- _WHAT TO DO_: Copy the records below word for word, starting at the line that contains "Task: Click empty" and continuing through the last line of the records.
-- Begin PROVIDED ENTRIES --
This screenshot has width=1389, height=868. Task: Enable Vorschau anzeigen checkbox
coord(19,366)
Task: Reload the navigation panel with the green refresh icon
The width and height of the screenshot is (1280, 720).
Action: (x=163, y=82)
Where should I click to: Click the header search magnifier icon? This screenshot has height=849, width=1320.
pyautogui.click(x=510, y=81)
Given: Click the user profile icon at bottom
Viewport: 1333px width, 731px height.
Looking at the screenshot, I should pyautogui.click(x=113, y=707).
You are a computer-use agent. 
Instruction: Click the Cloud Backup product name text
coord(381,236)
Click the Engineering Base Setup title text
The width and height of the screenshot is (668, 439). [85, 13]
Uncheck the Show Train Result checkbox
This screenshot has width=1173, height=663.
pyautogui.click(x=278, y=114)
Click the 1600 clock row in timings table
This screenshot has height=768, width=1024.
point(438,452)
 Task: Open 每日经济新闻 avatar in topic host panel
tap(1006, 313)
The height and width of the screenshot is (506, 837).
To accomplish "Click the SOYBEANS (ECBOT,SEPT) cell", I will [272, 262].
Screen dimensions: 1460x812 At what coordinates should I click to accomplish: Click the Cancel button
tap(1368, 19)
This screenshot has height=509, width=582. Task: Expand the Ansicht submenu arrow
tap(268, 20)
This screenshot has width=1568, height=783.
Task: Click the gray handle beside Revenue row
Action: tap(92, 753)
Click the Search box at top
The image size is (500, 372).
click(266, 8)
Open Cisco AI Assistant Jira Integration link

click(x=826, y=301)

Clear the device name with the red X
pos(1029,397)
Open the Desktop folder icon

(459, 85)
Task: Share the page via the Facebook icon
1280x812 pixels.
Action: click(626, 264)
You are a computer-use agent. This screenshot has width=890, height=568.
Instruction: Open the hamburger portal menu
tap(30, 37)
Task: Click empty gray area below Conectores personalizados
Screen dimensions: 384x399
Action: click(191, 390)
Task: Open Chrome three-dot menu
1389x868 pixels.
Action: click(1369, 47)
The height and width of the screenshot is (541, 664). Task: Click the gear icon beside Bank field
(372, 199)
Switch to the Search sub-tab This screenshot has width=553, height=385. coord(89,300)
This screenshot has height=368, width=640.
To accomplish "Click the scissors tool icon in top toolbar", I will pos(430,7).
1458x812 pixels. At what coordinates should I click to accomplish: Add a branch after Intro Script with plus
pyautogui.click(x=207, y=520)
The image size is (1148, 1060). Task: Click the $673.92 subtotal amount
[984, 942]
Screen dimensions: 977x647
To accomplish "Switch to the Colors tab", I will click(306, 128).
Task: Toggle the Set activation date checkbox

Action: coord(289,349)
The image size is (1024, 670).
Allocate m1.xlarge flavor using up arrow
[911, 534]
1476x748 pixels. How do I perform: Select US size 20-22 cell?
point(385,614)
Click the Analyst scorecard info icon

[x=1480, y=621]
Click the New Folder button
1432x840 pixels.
-- End PROVIDED ENTRIES --
- _RESPONSE BELOW_:
Task: Click empty gray area below Conectores personalizados
Screen dimensions: 384x399
Action: click(191, 390)
Task: Open Chrome three-dot menu
1389x868 pixels.
Action: click(1369, 47)
The height and width of the screenshot is (541, 664). Task: Click the gear icon beside Bank field
(372, 199)
Switch to the Search sub-tab This screenshot has width=553, height=385. coord(89,300)
This screenshot has height=368, width=640.
To accomplish "Click the scissors tool icon in top toolbar", I will pos(430,7).
1458x812 pixels. At what coordinates should I click to accomplish: Add a branch after Intro Script with plus
pyautogui.click(x=207, y=520)
The image size is (1148, 1060). Task: Click the $673.92 subtotal amount
[984, 942]
Screen dimensions: 977x647
To accomplish "Switch to the Colors tab", I will click(306, 128).
Task: Toggle the Set activation date checkbox

Action: coord(289,349)
The image size is (1024, 670).
Allocate m1.xlarge flavor using up arrow
[911, 534]
1476x748 pixels. How do I perform: Select US size 20-22 cell?
point(385,614)
Click the Analyst scorecard info icon

[x=1480, y=621]
Click the New Folder button
1432x840 pixels.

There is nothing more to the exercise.